# [Your goal]
Would you please transcribe, exactly as written, the lines of the entries below starting at the one that holds "[Instagram social link] (717, 1667)" and ending at the one that holds "[My account] (1298, 21)", both included?

[Dataset entries]
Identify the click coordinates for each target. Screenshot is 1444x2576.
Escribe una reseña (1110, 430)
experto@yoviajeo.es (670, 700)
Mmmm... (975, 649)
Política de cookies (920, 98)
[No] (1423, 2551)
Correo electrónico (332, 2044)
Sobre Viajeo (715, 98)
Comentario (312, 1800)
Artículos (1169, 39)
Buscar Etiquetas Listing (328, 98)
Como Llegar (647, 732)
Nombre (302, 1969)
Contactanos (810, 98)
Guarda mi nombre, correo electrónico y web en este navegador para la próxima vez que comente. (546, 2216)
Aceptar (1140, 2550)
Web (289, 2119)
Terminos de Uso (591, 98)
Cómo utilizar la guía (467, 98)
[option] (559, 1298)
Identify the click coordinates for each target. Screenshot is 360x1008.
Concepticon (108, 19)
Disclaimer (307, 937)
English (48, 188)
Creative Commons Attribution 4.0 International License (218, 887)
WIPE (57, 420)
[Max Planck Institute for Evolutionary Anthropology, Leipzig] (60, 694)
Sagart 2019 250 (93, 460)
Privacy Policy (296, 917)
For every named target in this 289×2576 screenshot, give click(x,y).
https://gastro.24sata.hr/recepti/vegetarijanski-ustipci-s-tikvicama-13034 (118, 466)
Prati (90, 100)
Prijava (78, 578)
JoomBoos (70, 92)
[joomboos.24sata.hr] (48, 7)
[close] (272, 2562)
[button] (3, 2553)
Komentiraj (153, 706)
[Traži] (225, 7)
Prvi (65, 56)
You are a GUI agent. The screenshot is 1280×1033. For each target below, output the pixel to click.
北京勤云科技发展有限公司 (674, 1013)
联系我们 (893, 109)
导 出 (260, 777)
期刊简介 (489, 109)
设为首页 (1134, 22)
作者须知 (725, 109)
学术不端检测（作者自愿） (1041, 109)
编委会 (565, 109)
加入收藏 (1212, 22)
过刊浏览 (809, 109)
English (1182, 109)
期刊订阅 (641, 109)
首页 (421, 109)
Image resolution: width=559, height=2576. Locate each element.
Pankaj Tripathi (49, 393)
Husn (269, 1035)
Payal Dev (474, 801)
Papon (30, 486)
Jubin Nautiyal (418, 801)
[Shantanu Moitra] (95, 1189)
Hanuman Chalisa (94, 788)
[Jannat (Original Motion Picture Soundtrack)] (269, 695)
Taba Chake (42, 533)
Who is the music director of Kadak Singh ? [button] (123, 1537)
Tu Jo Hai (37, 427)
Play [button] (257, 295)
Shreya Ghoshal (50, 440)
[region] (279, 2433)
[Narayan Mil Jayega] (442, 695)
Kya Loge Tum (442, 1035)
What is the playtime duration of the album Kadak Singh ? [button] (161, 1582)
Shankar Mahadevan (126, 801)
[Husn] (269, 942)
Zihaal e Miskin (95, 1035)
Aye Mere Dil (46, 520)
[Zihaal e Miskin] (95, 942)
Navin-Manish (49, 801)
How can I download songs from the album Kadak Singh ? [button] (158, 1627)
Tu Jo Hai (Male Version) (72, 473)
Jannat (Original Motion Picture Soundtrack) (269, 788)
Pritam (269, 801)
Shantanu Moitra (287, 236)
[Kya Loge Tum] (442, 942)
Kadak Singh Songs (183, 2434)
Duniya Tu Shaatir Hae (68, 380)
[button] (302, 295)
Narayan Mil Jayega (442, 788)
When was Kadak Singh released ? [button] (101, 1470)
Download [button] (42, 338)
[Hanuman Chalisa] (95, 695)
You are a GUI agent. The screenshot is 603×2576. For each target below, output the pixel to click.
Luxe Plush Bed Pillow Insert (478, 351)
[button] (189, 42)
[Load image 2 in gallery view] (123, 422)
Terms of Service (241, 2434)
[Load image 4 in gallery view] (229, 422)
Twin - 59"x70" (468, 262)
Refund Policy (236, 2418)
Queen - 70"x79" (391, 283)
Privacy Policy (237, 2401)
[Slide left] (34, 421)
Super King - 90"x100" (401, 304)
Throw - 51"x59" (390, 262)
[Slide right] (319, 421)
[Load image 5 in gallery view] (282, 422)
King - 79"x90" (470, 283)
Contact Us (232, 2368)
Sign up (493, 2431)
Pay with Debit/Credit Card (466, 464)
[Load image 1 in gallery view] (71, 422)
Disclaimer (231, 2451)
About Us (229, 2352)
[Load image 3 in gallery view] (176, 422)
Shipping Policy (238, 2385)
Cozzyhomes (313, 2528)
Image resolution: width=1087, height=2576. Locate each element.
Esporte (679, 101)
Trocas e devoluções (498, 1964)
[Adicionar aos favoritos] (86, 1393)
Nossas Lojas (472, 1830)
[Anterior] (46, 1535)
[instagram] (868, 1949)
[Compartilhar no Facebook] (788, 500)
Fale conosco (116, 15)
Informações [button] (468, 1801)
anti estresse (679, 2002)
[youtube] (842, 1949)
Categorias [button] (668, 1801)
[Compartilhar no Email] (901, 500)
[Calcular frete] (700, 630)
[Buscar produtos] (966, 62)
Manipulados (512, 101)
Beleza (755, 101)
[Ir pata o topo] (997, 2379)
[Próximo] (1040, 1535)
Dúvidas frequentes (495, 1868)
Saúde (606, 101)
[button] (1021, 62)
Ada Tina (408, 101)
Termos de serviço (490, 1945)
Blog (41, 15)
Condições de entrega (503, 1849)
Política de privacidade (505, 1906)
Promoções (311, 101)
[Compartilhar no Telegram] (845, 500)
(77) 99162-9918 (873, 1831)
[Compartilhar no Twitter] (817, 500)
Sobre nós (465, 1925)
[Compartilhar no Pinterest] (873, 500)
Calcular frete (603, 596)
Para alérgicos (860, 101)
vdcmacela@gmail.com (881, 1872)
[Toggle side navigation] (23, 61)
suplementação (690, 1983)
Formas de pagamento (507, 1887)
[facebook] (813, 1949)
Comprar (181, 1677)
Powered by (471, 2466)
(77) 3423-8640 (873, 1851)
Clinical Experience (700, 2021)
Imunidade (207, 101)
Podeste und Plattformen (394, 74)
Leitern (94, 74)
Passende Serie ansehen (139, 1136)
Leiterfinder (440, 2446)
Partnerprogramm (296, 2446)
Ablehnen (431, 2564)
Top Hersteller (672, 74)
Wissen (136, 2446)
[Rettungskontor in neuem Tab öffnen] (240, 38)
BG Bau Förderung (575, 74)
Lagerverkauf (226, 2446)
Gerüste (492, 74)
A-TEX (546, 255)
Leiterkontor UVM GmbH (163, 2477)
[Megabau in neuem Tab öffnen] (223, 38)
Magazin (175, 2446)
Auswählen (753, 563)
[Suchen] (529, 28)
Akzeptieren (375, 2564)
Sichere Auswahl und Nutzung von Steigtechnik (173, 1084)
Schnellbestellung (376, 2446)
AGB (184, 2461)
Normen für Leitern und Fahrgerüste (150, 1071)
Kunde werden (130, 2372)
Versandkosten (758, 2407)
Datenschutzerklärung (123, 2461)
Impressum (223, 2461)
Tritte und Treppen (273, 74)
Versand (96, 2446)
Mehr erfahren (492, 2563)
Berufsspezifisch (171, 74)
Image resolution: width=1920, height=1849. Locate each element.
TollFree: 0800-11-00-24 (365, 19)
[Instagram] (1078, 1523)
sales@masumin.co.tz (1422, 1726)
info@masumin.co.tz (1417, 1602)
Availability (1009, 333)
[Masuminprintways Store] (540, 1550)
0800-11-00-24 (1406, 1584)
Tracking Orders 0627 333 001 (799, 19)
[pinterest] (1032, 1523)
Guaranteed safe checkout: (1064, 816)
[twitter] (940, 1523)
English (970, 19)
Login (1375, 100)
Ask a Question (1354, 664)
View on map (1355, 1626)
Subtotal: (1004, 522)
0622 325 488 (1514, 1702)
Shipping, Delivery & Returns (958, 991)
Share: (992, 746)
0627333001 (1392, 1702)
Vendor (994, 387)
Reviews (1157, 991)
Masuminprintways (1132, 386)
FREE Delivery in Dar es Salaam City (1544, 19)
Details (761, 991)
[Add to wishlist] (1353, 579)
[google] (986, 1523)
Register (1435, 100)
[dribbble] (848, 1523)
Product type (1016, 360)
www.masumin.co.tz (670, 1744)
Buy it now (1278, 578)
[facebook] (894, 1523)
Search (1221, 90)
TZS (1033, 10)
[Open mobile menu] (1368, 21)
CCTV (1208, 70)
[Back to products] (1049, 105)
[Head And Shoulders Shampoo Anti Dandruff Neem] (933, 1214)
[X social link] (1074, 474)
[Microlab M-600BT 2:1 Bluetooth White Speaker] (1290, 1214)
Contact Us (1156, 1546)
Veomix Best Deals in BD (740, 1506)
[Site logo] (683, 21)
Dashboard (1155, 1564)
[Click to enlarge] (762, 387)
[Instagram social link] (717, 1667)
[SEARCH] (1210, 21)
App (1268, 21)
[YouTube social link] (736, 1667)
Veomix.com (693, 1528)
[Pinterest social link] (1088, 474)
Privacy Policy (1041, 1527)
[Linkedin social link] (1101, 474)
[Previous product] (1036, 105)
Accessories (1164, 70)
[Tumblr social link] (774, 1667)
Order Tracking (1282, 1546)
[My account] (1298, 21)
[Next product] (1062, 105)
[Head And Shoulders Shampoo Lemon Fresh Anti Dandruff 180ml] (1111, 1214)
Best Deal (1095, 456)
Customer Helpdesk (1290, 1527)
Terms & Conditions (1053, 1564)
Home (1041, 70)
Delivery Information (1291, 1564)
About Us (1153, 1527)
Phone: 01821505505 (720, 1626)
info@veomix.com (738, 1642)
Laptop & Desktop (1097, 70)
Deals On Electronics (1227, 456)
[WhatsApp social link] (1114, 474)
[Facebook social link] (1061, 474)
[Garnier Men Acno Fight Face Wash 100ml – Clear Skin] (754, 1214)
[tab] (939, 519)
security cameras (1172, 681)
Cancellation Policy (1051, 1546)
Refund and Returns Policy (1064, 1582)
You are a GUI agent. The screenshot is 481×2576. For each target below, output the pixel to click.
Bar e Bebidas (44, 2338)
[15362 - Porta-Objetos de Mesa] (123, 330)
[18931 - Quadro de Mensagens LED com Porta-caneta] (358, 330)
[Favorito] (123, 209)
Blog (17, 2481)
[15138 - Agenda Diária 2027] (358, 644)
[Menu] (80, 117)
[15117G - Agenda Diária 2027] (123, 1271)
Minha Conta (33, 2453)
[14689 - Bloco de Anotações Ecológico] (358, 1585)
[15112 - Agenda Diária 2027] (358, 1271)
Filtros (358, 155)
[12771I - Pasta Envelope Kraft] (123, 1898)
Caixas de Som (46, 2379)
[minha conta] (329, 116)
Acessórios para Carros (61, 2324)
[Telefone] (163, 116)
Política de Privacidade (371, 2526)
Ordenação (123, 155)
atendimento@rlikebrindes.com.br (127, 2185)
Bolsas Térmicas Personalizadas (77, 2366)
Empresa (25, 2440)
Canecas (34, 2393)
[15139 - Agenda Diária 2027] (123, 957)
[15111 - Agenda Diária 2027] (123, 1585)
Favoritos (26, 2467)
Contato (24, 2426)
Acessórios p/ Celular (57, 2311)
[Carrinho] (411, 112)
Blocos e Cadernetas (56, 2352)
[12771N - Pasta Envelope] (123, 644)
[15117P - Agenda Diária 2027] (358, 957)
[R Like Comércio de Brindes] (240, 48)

# [Output below]
[Instagram social link] (717, 1667)
[SEARCH] (1210, 21)
App (1268, 21)
[YouTube social link] (736, 1667)
Veomix.com (693, 1528)
[Pinterest social link] (1088, 474)
Privacy Policy (1041, 1527)
[Linkedin social link] (1101, 474)
[Previous product] (1036, 105)
Accessories (1164, 70)
[Tumblr social link] (774, 1667)
Order Tracking (1282, 1546)
[My account] (1298, 21)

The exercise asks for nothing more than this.